Site of Castle, Ballindoney, Co. Wexford
At the foot of White Mountain in County Wexford, the remnants of what was once a castle at Ballindoney have all but disappeared from the landscape.
Site of Castle, Ballindoney, Co. Wexford
The site appears as little more than a faint rectangular outline on the 1839 Ordnance Survey map, measuring roughly 20 metres northeast to southwest and 10 metres northwest to southeast. Today, nothing remains visible at ground level in the pasture where the structure once stood, positioned at the head of a small valley on a gentle southeast-facing slope.
The castle’s history remains somewhat mysterious. The Civil Survey of 1654-56 records that Dermot McDowling Cavanagh, an Irish Catholic, owned five hundred acres at Ballendone in 1641, though curiously, no castle is mentioned in these documents. This absence from the historical record raises questions about when the structure was built and when it fell into ruin. By the time the Ordnance Survey mapped the area in 1839, it was already marked simply as ‘Site of Castle’, suggesting the building had been gone for some considerable time.

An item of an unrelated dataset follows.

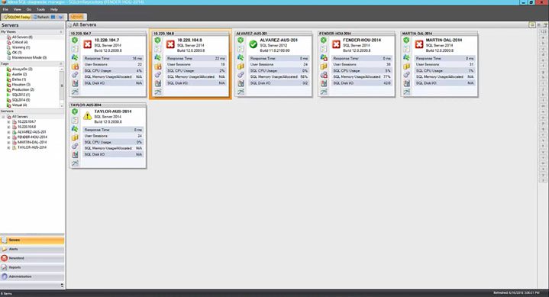549x297 pixels.
Task: Click the green OK checkmark on ALVAREZ-AUS-201
Action: [x=254, y=44]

The location sits on fairly level ground, with a ringfort approximately 120 metres to the northwest, indicating this area held strategic or settlement importance over different periods. While the castle itself has vanished, leaving only its ghostly footprint on old maps, its proximity to other archaeological features suggests Ballindoney was once a more substantial settlement than the quiet pastureland that exists today.